Saturday, October 29, 2011

I have always loved reading journals and personal letters of other people, most particularly holy people. I like Henri Nouwen's books, but I devour his journals. Thomas Merton's Sign of Jonas struck me way more than Seven Storey Mountain did. Mother Teresa's Come Be My Light allowed me to connect with her more than anything else would. It almost seems contradictory, considering I've been journaling regularly since I was 16 and, although I may share parts, I have never let another person read them.

There is a deep personal part of our soul that is shared in journals and perhaps in letters. Our soul becomes raw, in openness, a willingness to share our weaknesses, our wrestles with God and our joy. We hold nothing back. To read someone else's journal is to dive into their soul, to dive into the mystery of their being. And for our saints, for those holy people we admire, it is diving into the human soul of someone we may not think of as human, diving into the soul of someone who both wrestled and danced with God.

I've been reading the book Friendship of My Soul: Selected Letters by Elizabeth Ann Seton 1803 - 1809 by Sister Betty Ann McNeil, DC. I've known Saint Elizabeth Ann Seton since 2003 when I first started attending Mount Saint Mary's College in Emmitsburg, where she lived and died. I've been through the museum a handful of times and thought I knew almost everything about her.

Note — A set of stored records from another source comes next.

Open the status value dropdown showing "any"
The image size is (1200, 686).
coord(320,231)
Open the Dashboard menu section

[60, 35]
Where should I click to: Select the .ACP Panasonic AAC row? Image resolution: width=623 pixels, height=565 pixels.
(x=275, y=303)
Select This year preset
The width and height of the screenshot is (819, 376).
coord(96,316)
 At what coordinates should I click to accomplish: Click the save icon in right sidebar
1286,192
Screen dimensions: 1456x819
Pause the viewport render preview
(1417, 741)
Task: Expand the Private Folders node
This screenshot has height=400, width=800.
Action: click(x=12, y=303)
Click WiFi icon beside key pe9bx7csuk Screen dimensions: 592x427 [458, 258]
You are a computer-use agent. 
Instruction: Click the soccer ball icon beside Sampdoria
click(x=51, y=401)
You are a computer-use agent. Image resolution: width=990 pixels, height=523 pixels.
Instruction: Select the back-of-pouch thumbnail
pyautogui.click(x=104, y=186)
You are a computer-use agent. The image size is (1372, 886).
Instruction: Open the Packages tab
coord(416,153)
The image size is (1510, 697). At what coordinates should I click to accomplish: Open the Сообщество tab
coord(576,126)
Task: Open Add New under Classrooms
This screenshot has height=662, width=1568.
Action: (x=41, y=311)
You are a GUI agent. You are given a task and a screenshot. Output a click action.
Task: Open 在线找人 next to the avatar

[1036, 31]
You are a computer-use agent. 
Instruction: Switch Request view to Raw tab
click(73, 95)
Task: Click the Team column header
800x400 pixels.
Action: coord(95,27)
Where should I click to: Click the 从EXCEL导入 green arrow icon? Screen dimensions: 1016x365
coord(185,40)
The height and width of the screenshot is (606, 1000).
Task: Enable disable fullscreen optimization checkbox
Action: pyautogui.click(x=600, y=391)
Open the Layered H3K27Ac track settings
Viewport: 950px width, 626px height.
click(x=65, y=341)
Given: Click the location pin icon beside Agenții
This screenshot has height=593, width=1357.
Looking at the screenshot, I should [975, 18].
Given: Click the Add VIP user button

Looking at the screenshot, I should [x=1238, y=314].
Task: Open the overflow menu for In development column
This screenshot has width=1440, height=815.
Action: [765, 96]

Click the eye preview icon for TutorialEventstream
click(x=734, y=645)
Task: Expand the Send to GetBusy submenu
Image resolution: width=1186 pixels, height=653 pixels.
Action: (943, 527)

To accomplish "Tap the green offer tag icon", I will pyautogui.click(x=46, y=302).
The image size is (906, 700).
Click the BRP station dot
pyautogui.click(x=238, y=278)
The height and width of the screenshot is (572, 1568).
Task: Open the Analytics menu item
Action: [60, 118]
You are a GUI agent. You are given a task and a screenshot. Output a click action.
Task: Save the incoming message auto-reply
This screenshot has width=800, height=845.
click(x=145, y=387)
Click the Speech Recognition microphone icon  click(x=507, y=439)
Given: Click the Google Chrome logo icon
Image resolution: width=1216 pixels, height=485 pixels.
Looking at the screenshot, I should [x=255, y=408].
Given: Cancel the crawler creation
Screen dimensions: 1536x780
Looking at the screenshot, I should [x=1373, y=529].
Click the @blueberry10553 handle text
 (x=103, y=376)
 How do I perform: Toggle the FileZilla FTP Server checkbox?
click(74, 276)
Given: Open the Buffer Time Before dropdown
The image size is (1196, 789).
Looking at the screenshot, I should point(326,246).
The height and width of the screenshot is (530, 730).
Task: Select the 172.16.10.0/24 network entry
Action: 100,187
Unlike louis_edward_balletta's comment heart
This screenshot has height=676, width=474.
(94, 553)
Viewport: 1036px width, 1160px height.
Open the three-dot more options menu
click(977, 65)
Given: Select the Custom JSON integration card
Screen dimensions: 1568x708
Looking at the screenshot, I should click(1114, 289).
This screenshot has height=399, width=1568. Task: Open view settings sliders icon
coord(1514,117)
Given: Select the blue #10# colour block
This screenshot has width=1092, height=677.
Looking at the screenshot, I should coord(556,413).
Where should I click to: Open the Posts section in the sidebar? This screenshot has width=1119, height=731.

But in this book, Sister Betty Ann publishes Elizabeth Ann's most intimate letters with her best friends. Elizabeth Ann paints the picture of everything leading up to her husband's death....the ship, the conditions, the smells....and then the sorrow she feels upon William's passing.

In one letter, we find her complaining about the singers at the Opera House in Italy and says that anyone who finds that pleasurable must not have never known real pleasure (when I read this, I looked up at the icon of her on my wall and laughed, trying to imagine her saying that). A few letters later, we find her wrestling with herself and with God over the thought of Jesus' Real Presence in the Eucharist, an idea contradictory to herself, a good Episcopalian woman. You can feel her confusion, grappling over what she truly believes.

Suddenly, Elizabeth Ann became real to me. The book description  "rarely does a story come along where a reader feels effortlessly transported back through time—where words and thoughts vividly convey a feeling of life some two hundred years past." is accurate. Every time I pick up the book, I feel transported back in time, as if I were face to face with Elizabeth Ann herself, as if I could emphatically feel her pain, feel her confusion, feel her anxious doubt.

As you can see, I haven't even gotten to the point where she finally decides to convert to Catholicism. That's where Elizabeth Ann's story really takes off - from losing some close friends because of her conversion, from fleeing New York to Baltimore, from founding the first American religious order and starting a new life in Emmitsburg, from losing so many, both family members and Sisters.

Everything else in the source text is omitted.